Microsoft’s implementation of the Web-Based Enterprise Management (WBEM) and Common Information Model (CIM) standards. WMI provides an infrastructure for overseeing remote systems and delivering management data. While it’s a critical component of Windows operating systems, malicious actors can exploit it, posing a security risk.

You can collect WMI logs via Windows Event Log or Event Tracing for Windows (ETW). Before Windows Vista and Windows Server 2008, WMI also logged events to a file. NXLog Agent supports collecting WMI events using the Event Log for Windows and Event Tracing for Windows input modules.

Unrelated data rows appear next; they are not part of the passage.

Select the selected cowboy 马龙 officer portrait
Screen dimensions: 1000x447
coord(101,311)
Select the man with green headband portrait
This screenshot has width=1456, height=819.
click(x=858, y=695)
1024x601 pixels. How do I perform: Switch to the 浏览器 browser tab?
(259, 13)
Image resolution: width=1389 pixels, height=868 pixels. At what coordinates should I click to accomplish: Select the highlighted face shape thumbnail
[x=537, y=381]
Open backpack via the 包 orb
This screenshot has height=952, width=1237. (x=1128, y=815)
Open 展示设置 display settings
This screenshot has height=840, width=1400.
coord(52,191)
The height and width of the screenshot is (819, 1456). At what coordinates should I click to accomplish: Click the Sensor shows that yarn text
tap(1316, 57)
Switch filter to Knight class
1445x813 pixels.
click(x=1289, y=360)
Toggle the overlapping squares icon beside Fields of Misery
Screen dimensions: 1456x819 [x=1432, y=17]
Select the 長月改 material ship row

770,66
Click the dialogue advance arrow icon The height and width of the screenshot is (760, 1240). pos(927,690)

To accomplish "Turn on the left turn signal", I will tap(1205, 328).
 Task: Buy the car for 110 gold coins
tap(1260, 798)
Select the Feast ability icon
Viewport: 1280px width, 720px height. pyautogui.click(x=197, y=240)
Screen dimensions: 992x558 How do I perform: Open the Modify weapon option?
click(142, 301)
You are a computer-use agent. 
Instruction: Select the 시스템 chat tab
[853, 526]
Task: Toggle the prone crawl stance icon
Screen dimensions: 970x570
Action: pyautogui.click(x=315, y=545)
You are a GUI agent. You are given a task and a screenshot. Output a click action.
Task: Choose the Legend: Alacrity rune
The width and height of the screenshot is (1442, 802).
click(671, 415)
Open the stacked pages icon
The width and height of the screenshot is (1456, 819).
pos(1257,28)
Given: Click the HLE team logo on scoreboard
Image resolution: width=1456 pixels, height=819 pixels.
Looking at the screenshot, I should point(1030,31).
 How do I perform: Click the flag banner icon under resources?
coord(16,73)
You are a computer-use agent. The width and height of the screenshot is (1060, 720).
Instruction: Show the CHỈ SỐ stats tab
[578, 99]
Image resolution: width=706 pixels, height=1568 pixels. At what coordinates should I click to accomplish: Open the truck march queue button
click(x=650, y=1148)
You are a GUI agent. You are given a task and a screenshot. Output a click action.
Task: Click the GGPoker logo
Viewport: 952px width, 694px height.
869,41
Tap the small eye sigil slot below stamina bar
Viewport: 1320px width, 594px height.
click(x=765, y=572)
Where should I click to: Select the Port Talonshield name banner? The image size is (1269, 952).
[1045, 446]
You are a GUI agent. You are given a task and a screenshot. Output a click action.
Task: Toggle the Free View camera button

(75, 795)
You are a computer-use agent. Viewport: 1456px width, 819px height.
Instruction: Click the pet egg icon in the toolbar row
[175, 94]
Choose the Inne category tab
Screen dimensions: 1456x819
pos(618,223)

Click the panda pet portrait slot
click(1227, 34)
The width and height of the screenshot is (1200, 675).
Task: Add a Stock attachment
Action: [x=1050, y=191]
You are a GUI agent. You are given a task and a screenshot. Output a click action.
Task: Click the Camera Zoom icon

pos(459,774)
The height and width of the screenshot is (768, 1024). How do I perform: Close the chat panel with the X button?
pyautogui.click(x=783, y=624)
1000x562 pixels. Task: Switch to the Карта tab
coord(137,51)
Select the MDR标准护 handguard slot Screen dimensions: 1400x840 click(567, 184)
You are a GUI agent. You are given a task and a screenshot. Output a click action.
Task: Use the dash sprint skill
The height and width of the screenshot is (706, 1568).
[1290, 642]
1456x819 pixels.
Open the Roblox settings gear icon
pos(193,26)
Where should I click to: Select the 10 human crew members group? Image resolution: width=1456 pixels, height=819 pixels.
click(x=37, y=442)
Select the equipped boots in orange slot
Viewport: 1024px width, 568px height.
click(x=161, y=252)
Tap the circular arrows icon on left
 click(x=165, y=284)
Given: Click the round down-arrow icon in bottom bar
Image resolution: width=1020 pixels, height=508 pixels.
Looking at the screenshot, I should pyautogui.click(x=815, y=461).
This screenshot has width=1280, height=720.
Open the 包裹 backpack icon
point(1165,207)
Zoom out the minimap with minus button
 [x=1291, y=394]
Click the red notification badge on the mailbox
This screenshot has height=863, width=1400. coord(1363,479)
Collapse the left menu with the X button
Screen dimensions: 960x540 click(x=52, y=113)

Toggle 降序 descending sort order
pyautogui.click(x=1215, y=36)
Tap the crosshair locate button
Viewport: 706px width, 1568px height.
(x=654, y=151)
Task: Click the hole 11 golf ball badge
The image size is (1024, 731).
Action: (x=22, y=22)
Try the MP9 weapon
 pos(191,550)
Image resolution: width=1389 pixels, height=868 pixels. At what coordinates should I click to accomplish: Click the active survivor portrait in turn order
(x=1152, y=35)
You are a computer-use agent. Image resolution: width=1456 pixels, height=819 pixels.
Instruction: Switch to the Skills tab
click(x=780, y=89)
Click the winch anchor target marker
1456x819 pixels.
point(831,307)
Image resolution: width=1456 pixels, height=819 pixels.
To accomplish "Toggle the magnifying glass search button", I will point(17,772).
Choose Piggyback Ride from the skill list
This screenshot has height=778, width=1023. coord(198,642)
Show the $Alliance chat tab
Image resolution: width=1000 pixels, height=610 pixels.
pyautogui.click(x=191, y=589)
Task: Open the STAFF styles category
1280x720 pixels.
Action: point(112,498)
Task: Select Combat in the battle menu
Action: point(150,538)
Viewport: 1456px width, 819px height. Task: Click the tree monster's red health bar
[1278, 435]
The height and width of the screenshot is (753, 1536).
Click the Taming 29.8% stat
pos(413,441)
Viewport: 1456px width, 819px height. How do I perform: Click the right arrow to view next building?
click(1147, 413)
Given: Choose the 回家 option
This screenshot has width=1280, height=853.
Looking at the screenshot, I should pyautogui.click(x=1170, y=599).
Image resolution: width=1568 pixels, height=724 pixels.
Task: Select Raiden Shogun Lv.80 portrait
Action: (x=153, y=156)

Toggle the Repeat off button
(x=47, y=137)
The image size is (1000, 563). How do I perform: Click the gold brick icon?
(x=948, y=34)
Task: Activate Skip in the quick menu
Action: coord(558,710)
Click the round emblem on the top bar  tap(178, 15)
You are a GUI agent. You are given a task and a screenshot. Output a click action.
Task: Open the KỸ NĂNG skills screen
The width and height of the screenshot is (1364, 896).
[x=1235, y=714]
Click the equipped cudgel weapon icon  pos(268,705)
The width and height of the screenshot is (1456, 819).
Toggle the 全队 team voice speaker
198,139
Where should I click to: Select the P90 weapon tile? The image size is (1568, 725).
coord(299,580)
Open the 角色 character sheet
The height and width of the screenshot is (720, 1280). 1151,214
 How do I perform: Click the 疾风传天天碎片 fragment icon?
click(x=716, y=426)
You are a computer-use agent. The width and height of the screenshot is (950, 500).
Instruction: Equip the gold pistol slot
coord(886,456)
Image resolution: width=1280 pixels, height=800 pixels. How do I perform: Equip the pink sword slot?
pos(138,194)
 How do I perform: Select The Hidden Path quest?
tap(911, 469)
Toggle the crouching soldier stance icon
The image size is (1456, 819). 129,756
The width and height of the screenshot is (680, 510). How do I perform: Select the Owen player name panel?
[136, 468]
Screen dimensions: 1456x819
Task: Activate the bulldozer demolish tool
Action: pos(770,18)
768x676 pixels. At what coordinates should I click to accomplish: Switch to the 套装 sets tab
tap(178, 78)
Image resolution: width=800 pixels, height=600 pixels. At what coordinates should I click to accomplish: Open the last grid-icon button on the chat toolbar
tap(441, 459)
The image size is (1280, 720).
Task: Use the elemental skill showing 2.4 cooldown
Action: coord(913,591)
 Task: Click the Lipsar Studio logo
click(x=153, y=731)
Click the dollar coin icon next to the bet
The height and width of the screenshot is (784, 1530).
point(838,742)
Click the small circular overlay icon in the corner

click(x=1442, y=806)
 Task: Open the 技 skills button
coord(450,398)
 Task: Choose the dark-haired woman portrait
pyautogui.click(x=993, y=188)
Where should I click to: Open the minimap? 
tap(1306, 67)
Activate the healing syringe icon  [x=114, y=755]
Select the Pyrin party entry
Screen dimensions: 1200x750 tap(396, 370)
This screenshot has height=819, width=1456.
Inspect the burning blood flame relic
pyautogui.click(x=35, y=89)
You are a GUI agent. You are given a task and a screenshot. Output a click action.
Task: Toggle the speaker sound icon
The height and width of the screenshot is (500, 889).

Short for XML Path Language, it uses a "path-like" syntax to navigate and identify nodes in an XML document. You can also use XPath queries to test addressed nodes within a document to determine whether they match a specific pattern.

Windows Event Log supports a subset of XPath 1.0. You can use XPath queries to subscribe to events that match specific criteria in Windows Event Viewer. NXLog Agent’s Event Log for Windows input module also supports collecting Windows events based on XPath queries.

Event Viewer offers the most practical way to write and test queries. For example, you can right-click a log in Event Viewer and select Filter Current Log. From there, you can configure the filter from the user interface and switch to the XML tab to view the XPath query.